▸ Problem statement: Reproduce each line of the records below word for word, leaving out the pictures.
::: Dataset content :::
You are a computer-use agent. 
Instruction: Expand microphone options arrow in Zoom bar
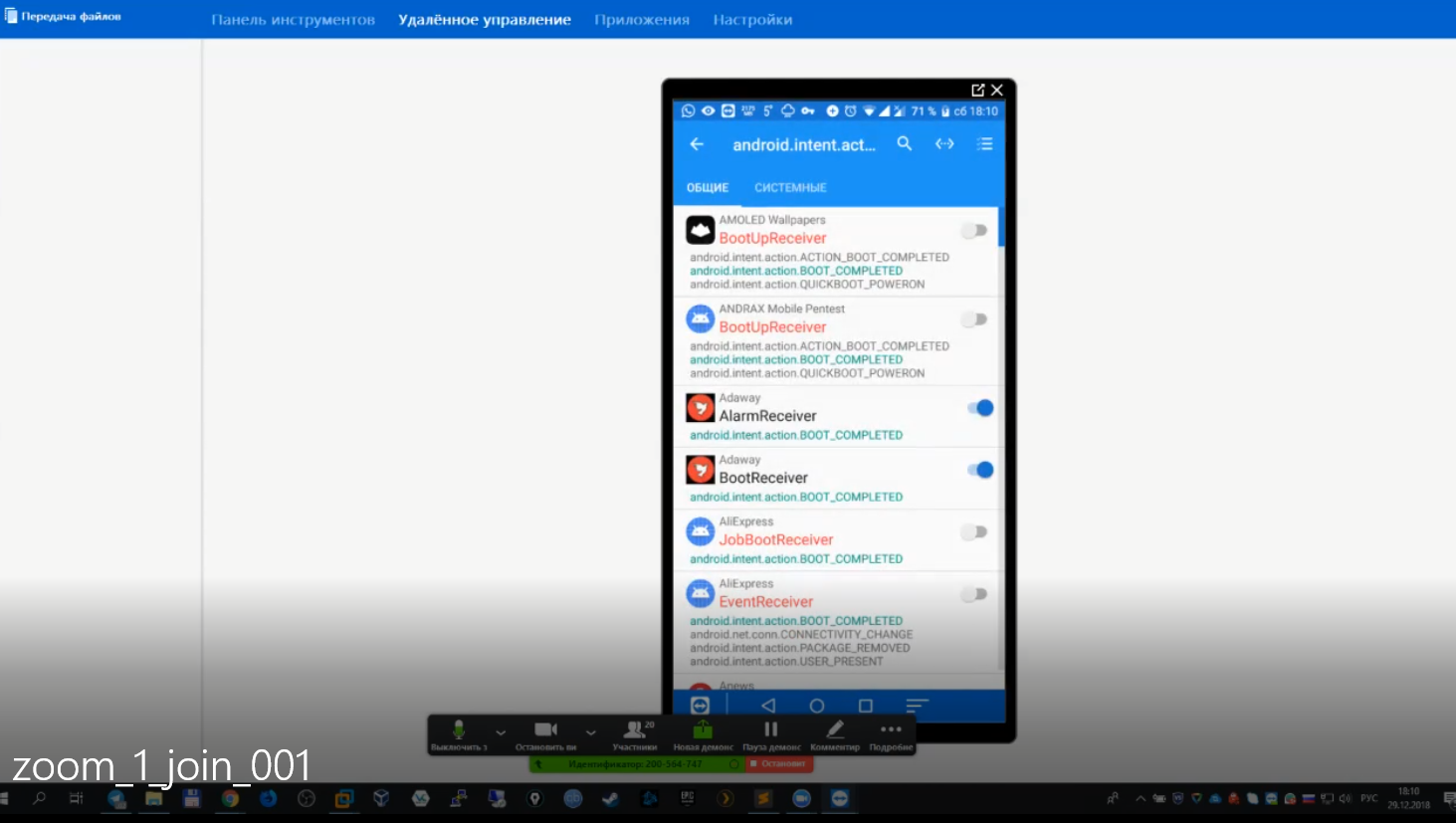tap(501, 733)
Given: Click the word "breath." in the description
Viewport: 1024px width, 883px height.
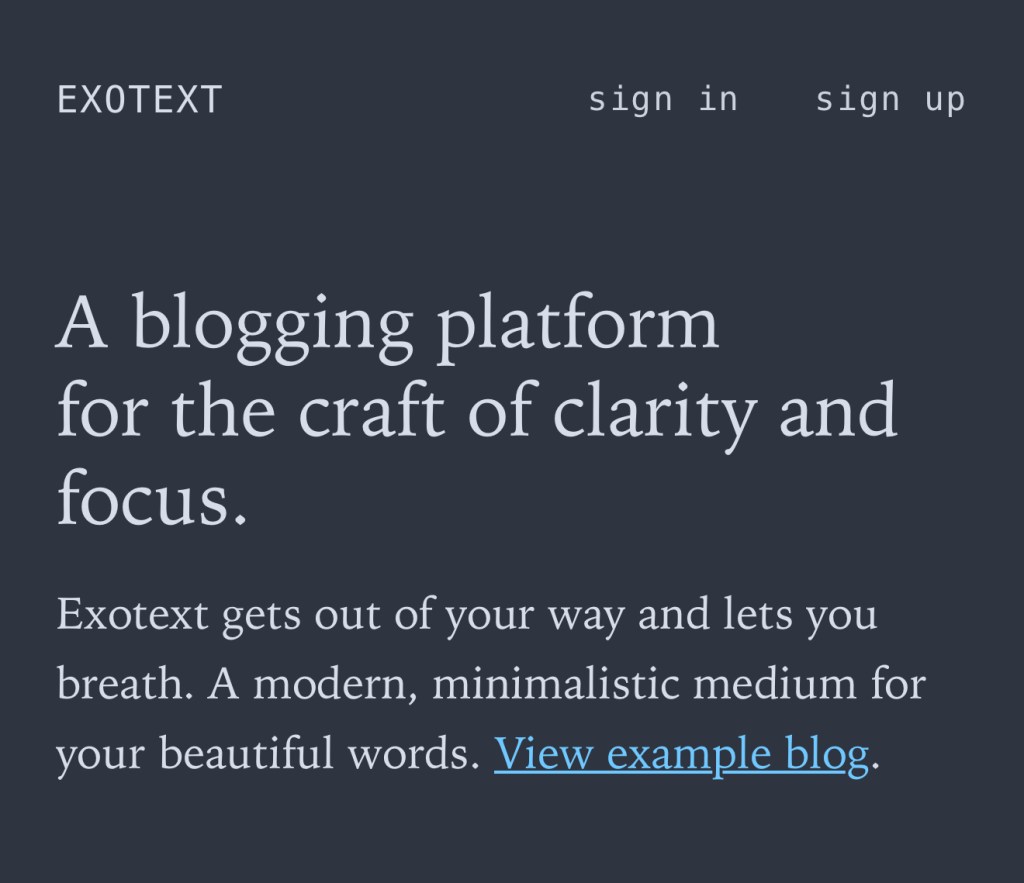Looking at the screenshot, I should pos(124,684).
:::
▸ Completed task:
You are a computer-use agent. 
Instruction: Expand microphone options arrow in Zoom bar
tap(501, 733)
Given: Click the word "breath." in the description
Viewport: 1024px width, 883px height.
Looking at the screenshot, I should pos(124,684).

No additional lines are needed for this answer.